§ **Dataset entries**:
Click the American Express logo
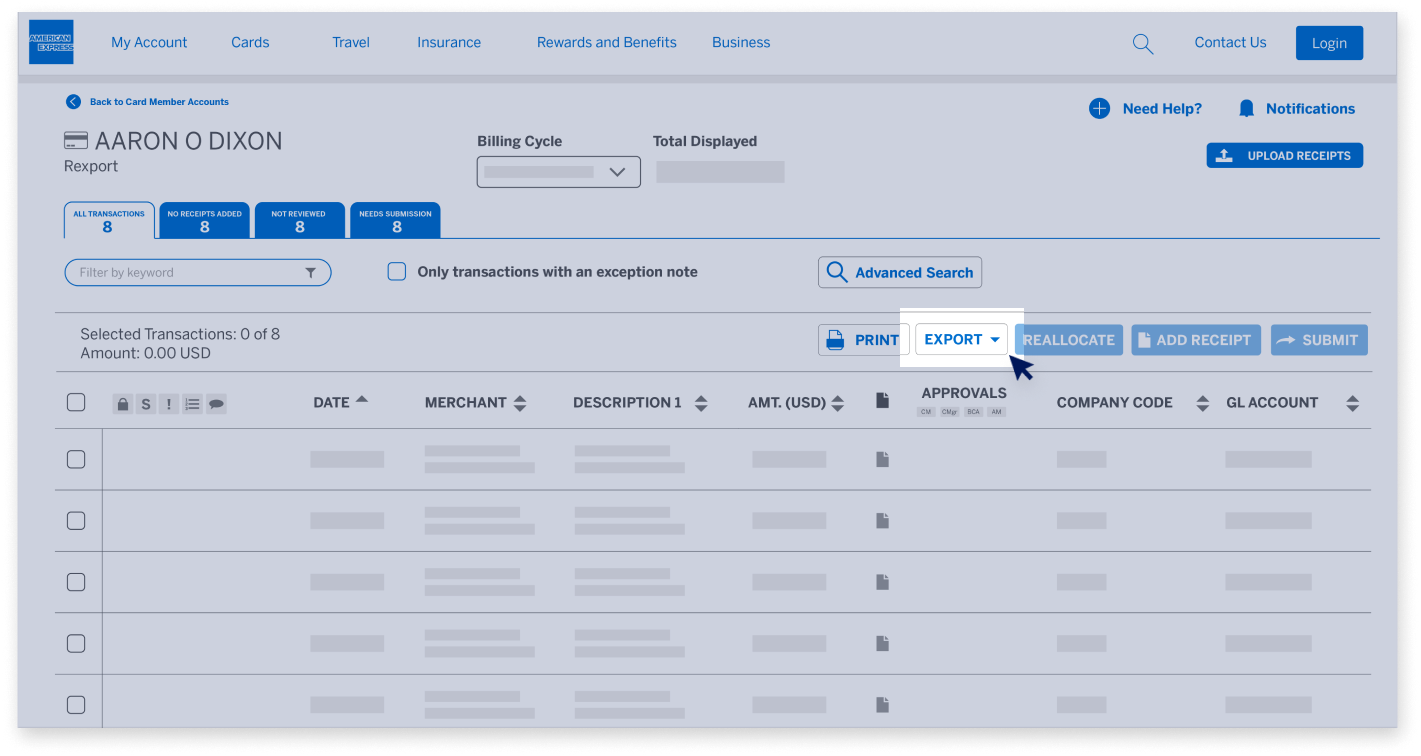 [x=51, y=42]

---

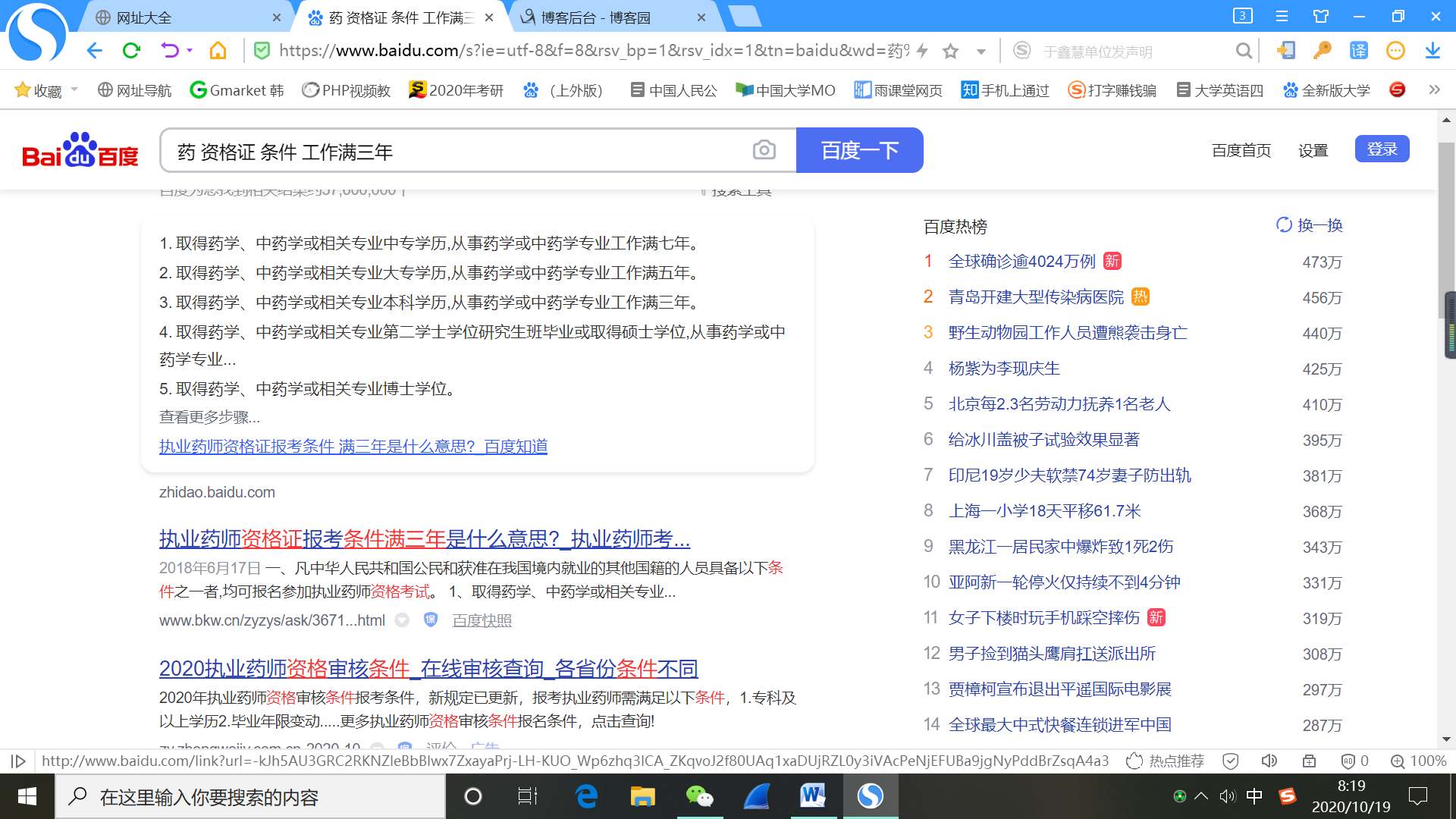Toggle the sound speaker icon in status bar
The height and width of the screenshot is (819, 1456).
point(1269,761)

§ **What to do**: Start at the listing line containing "Toggle the sound speaker icon in status bar" and end after the line containing "point(1269,761)". Render those lines as a JSON array of strings with one string per line, omit any blank lines, and leave the picture out.

§ **Reply**:
[
  "Toggle the sound speaker icon in status bar",
  "The height and width of the screenshot is (819, 1456).",
  "point(1269,761)"
]